The project had ''moved slowly'' since scoping work restarted last May, university property services director Barry MacKay said in a report tabled at the university's recent capital development committee meeting.
The $50 million to $100 million project will replace the current school building, which former school dean Prof Greg Seymour has said did not meet ''the requirements of the 21st century''.
University chief operating officer John Patrick recently said this would be the ''highest-cost and possibly most complex capital works project ever undertaken by this university''.
Mr MacKay said a value management workshop was held last August to help in further defining the project brief.
This did not provide any significant project savings, but later work had ''provided options which should allow the project to proceed''.
And efforts were being made to get the project ''back on track'', the report noted.

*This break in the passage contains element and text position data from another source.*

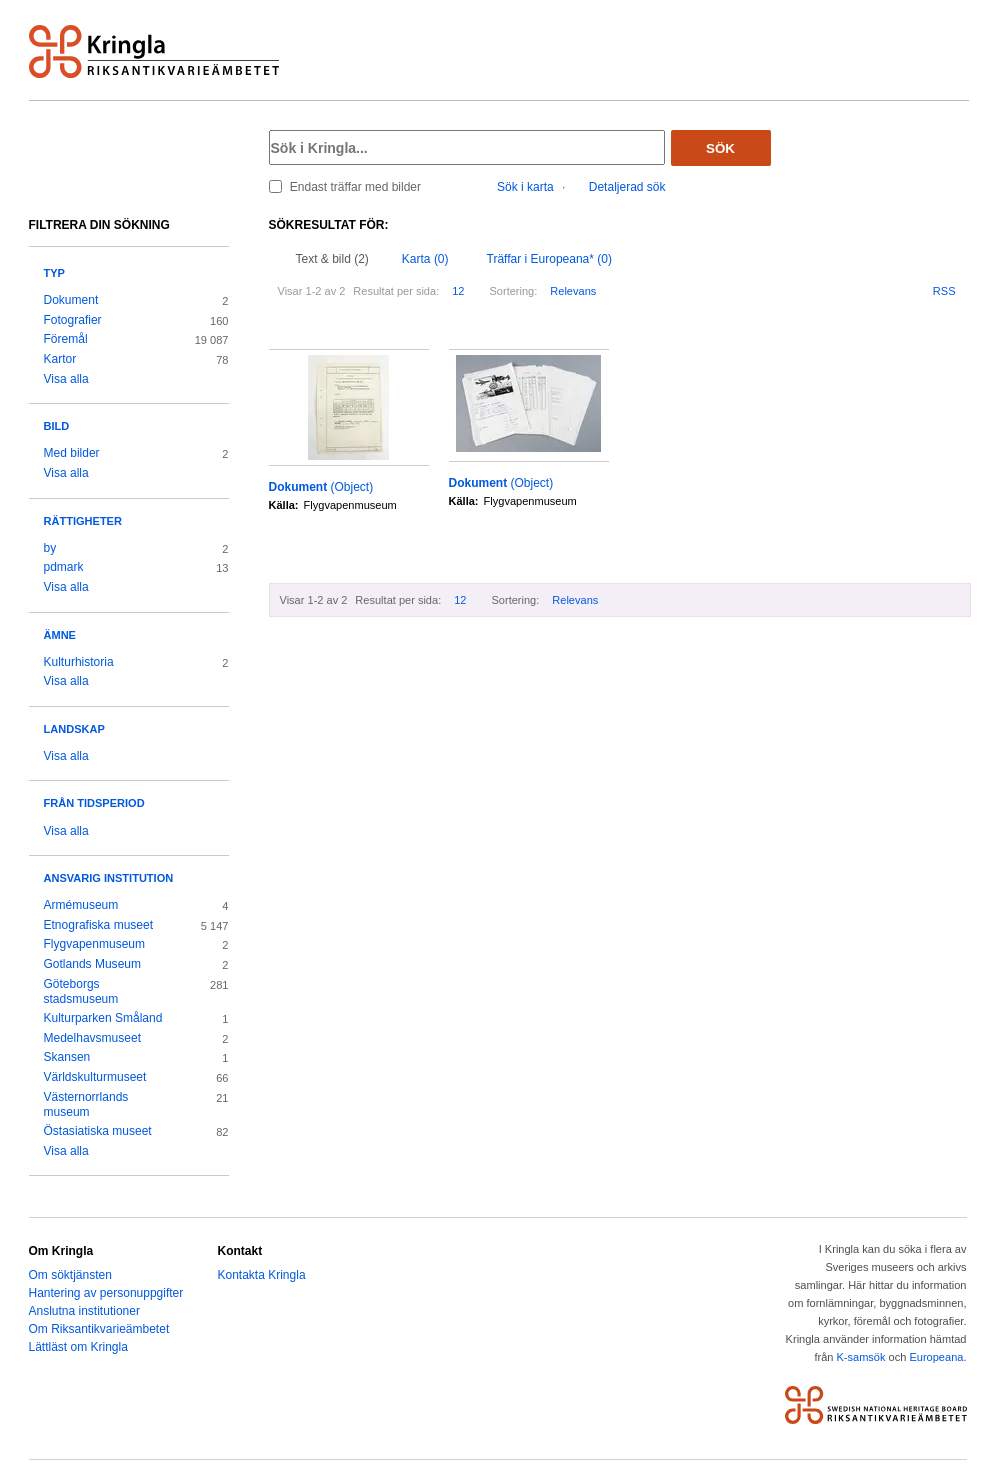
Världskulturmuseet (95, 1077)
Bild (57, 426)
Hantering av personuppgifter (106, 1293)
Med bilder (72, 453)
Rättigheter (83, 521)
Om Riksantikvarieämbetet (99, 1329)
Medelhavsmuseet (93, 1038)
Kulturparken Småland (103, 1018)
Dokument (71, 300)
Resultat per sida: (396, 291)
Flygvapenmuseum (95, 944)
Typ (54, 273)
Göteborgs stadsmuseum (81, 992)
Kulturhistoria (79, 662)
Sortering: (513, 291)
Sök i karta (525, 187)
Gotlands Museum (93, 964)
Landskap (74, 729)
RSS (944, 291)
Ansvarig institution (109, 878)
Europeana (936, 1357)
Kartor (60, 359)
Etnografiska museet (99, 925)
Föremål (66, 339)
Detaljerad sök (627, 187)
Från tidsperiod (94, 803)
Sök (720, 148)
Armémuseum (81, 905)
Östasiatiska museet (98, 1131)
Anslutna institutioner (84, 1311)
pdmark (64, 567)
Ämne (60, 635)
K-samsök (860, 1357)
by (50, 548)
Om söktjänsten (70, 1275)
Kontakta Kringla (262, 1275)
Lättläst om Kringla (78, 1347)
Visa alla (66, 379)
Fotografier (73, 320)
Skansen (67, 1057)
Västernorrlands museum (86, 1105)
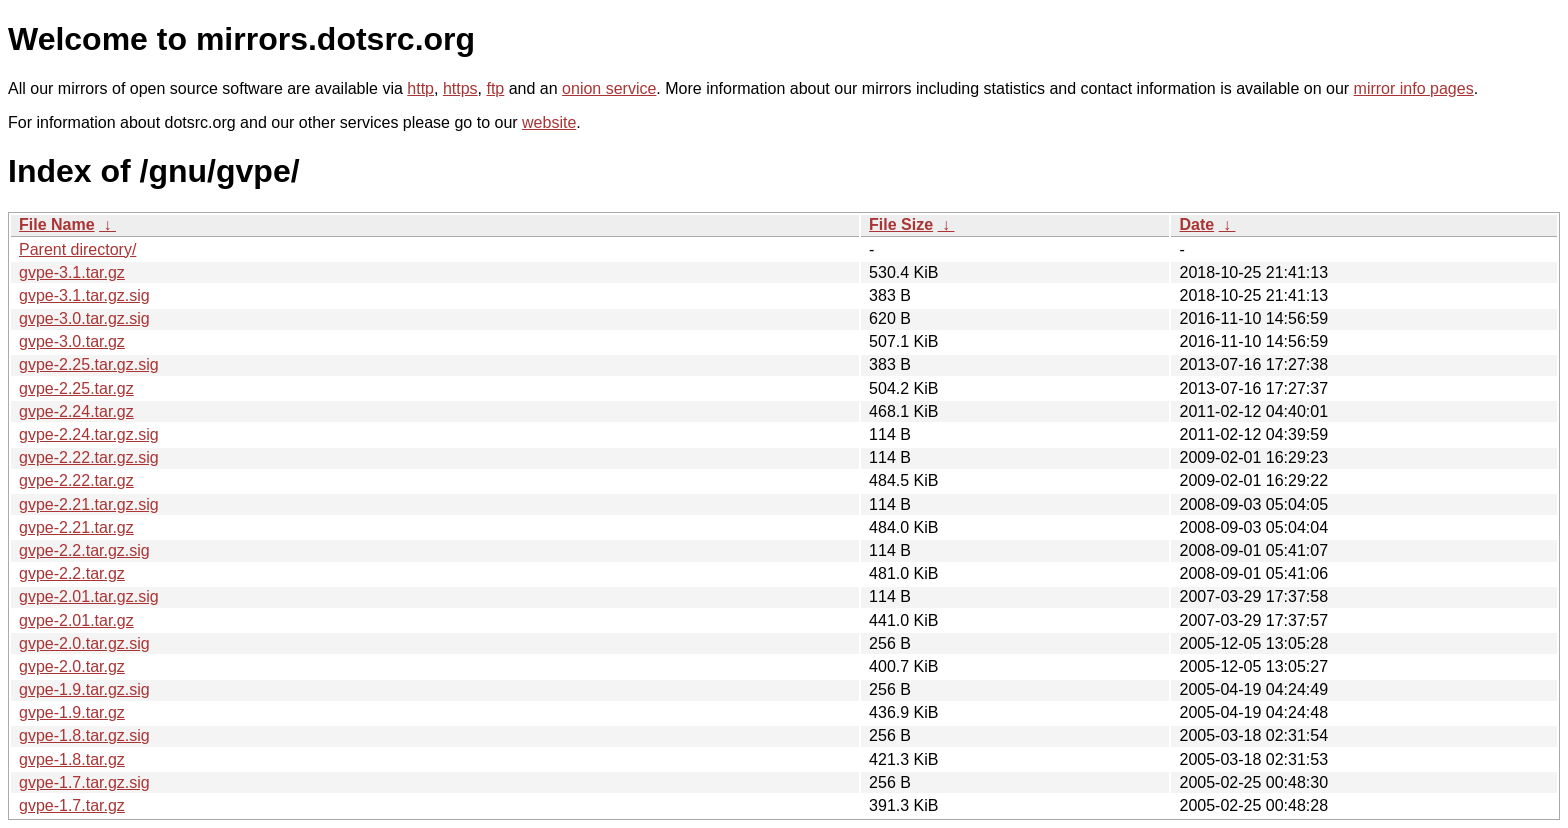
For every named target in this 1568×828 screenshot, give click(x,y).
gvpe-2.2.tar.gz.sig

Mr Patrick said in February the university aimed to spend more than $600 million on infrastructure as part of its priority development plan.
Most projects in that plan - including the dentistry school - would start in the next two years, he said.
Asked later about more recent progress, Mr Patrick said the project was included in a ''revised and updated priority development plan'', which would be considered by the University Council midyear.
Asked when any physical work was likely to start on site, he said it was ''still too early to determine this''.
''However, this is a very important project and we expect it to have a very high priority,'' he said.
''Assuming that council approves the high priority of the dental project, more detailed planning and costing of the preferred option will follow.''
This would lead to a formal capital expenditure evaluation and a request for a project budget in due course.
Given the project's cost and complexity, it would have a ''large number of challenges''.
It was ''too early to specify exactly what these challenges will be'' until the preferred option was agreed by the project working party and detailed planning work proceeded.
At the university's latest council meeting Mr Patrick said rehousing staff during construction would be a significant challenge for the project.